··· Dataset content
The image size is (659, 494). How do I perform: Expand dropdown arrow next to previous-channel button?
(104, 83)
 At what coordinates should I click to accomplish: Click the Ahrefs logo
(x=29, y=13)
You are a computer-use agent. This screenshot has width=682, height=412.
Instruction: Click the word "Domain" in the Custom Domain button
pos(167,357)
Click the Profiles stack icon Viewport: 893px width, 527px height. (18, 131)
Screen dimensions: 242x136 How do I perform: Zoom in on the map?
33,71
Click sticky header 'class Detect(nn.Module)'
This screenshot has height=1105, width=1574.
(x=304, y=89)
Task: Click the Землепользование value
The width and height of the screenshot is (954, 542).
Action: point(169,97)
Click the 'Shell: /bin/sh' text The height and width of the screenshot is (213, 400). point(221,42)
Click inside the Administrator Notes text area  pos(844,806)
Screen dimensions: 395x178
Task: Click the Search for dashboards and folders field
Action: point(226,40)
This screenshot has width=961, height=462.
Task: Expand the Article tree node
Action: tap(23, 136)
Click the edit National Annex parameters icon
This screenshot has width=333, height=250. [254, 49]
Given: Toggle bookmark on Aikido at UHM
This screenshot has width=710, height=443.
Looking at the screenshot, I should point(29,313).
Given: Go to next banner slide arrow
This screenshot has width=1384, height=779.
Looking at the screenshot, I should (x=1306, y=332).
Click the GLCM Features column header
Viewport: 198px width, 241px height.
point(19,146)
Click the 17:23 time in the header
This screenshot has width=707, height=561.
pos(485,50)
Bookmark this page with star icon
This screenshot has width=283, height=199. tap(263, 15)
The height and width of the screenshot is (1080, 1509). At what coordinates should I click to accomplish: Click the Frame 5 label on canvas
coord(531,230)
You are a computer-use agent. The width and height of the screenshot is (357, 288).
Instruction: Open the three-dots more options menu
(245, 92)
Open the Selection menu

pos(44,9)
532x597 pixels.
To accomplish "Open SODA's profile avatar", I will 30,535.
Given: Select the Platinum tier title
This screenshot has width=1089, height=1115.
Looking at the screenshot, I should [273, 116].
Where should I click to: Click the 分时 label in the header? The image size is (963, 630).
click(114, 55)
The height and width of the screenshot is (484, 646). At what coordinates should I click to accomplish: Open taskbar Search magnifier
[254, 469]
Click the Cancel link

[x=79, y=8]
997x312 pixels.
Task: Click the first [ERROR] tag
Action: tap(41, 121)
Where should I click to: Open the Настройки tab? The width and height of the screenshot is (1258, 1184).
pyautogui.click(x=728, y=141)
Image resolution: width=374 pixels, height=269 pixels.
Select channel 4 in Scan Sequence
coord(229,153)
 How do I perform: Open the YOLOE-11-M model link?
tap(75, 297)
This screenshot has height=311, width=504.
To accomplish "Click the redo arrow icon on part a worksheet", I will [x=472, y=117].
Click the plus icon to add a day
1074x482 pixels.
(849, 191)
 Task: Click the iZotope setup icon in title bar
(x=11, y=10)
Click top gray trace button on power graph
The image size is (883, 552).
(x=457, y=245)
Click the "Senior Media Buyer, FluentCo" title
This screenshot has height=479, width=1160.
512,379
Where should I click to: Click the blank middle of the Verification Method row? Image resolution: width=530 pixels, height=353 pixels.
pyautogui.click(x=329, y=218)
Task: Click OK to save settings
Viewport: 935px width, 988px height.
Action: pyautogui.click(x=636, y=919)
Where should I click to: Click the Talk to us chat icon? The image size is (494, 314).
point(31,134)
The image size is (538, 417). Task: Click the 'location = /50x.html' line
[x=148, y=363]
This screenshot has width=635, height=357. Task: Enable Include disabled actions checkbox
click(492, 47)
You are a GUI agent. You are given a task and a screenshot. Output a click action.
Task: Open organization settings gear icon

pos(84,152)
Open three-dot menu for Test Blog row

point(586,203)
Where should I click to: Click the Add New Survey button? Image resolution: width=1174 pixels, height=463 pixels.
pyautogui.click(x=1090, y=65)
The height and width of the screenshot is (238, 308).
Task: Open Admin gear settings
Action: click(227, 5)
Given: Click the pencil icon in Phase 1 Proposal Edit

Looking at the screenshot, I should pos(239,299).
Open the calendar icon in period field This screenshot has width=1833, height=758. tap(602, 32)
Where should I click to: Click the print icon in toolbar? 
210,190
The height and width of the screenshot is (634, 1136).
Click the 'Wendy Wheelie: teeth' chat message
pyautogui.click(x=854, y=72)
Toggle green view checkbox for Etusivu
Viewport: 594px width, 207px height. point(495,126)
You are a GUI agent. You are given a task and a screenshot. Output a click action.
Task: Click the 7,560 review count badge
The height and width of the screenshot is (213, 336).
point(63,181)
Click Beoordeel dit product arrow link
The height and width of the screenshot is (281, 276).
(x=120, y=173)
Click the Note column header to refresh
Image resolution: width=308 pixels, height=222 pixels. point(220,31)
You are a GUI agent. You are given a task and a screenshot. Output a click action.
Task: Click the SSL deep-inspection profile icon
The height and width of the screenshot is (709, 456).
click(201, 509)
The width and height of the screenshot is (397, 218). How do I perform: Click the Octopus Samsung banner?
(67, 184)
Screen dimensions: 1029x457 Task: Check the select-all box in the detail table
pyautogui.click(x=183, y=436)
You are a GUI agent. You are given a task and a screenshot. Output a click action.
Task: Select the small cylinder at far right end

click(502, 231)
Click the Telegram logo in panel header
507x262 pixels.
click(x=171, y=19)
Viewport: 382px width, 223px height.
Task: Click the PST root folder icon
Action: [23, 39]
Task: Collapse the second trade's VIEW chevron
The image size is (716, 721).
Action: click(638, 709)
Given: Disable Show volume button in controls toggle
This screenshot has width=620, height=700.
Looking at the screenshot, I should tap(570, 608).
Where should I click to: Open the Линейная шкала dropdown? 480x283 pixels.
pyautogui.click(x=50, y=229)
······
> **What is required**: Everything in the material above from the line that has "1074x482 pixels." through the line that has "The height and width of the screenshot is (634, 1136)." must be duplicated exactly, with no other lines given.

> **Answer to this problem**:
1074x482 pixels.
(849, 191)
 Task: Click the iZotope setup icon in title bar
(x=11, y=10)
Click top gray trace button on power graph
The image size is (883, 552).
(x=457, y=245)
Click the "Senior Media Buyer, FluentCo" title
This screenshot has height=479, width=1160.
512,379
Where should I click to: Click the blank middle of the Verification Method row? Image resolution: width=530 pixels, height=353 pixels.
pyautogui.click(x=329, y=218)
Task: Click OK to save settings
Viewport: 935px width, 988px height.
Action: pyautogui.click(x=636, y=919)
Where should I click to: Click the Talk to us chat icon? The image size is (494, 314).
point(31,134)
The image size is (538, 417). Task: Click the 'location = /50x.html' line
[x=148, y=363]
This screenshot has width=635, height=357. Task: Enable Include disabled actions checkbox
click(492, 47)
You are a GUI agent. You are given a task and a screenshot. Output a click action.
Task: Open organization settings gear icon

pos(84,152)
Open three-dot menu for Test Blog row

point(586,203)
Where should I click to: Click the Add New Survey button? Image resolution: width=1174 pixels, height=463 pixels.
pyautogui.click(x=1090, y=65)
The height and width of the screenshot is (238, 308).
Task: Open Admin gear settings
Action: click(227, 5)
Given: Click the pencil icon in Phase 1 Proposal Edit

Looking at the screenshot, I should pos(239,299).
Open the calendar icon in period field This screenshot has width=1833, height=758. tap(602, 32)
Where should I click to: Click the print icon in toolbar? 
210,190
The height and width of the screenshot is (634, 1136).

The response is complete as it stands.